The ruling has set off a chain of consequences. The U.S. Department of Justice is now pushing for a radical solution: a breakup. Specifically, it wants Google to sell off its Google Ad Manager, the umbrella under which both the ad server and exchange operate.

This is the second time in under a year that a U.S. court has declared Google a monopoly—first in search, and now in ads. What makes this one particularly potent is that it hits a core part of Google’s business model: advertising revenue. 

And while the financial impact of this ruling may not shake the company’s bottom line immediately—Google’s shares only dipped 1.4%—the structural risk is enormous.

A second trial is expected, though a date hasn’t been set. That hearing could determine the full extent of penalties, including which assets Google may be forced to spin off to restore competition.

The DOJ’s case argued that Google used classic monopoly-building tactics: buying rivals, locking in clients, and manipulating how ad transactions happened.

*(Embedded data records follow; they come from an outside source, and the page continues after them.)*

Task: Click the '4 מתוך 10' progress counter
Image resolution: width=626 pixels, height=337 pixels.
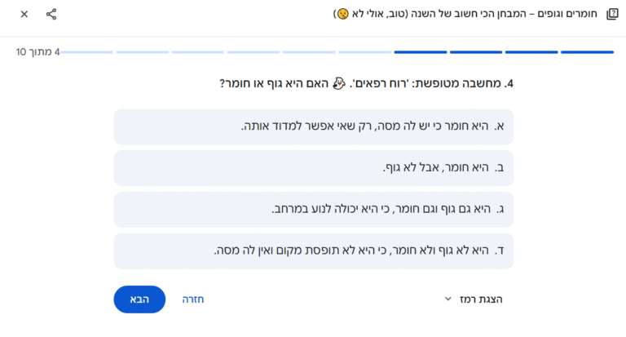Action: point(37,52)
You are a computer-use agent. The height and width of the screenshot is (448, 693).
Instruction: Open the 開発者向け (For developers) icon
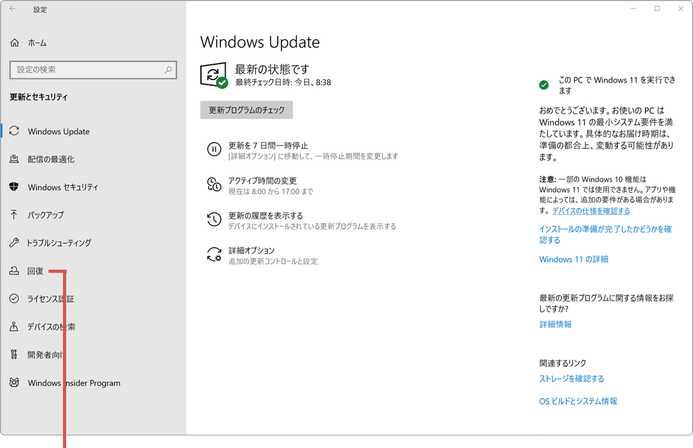[x=14, y=355]
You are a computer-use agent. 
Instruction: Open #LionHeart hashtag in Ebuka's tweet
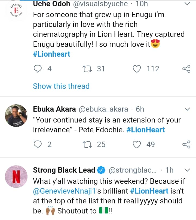(146, 130)
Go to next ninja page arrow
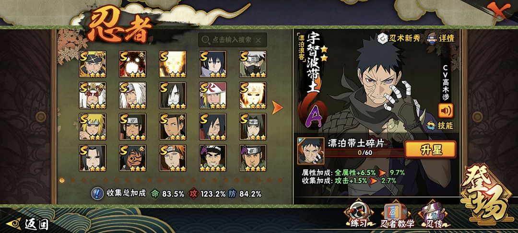This screenshot has width=518, height=233. (277, 107)
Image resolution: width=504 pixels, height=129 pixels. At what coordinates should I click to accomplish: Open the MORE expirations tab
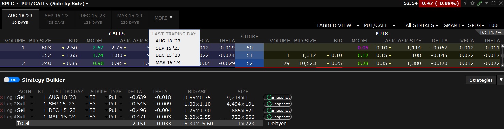coord(164,18)
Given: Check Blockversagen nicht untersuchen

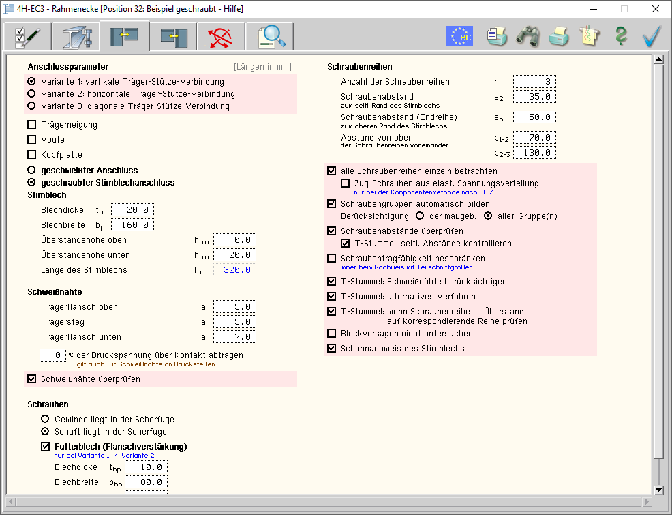Looking at the screenshot, I should [x=332, y=334].
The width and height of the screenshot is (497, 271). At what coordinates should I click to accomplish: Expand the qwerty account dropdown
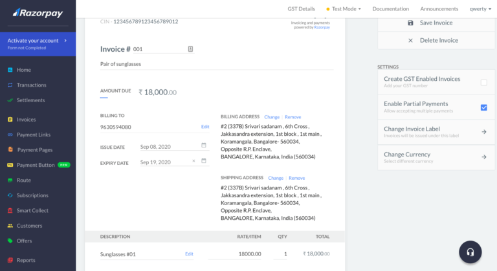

While Brinkema cleared Google of wrongdoing related to past acquisitions like DoubleClick and AdMeld, she firmly rejected the company’s defence of its publisher tools.

Still, Google is holding its line. “Publishers have many options and they choose Google because our ad tech tools are simple, affordable and effective,” Mulholland said. The judge’s findings, however, suggest that those “choices” may not have been as free as the company claims.

The ruling has drawn praise from regulators and lawmakers. U.S. Attorney General Pamela Bondi called it “a landmark victory in the ongoing fight to stop Google from monopolising the digital public square,” adding, “This Department of Justice will continue taking bold legal action to protect the American people from encroachments on free speech and free markets by tech companies.”

Outside the courtroom, market analysts are watching closely. Michael Ashley Schulman, chief investment officer at Running Point Capital, described the ruling as a “major inflection point” for the broader tech industry. 

He warned that it could “increase regulatory risk premiums across major tech stocks,” especially those with tightly integrated services like Amazon and Meta.

Those companies aren’t off the hook either. Meta is currently in court over alleged dominance in personal social networking. Apple and Amazon are facing similar battles over control of mobile ecosystems and online retail.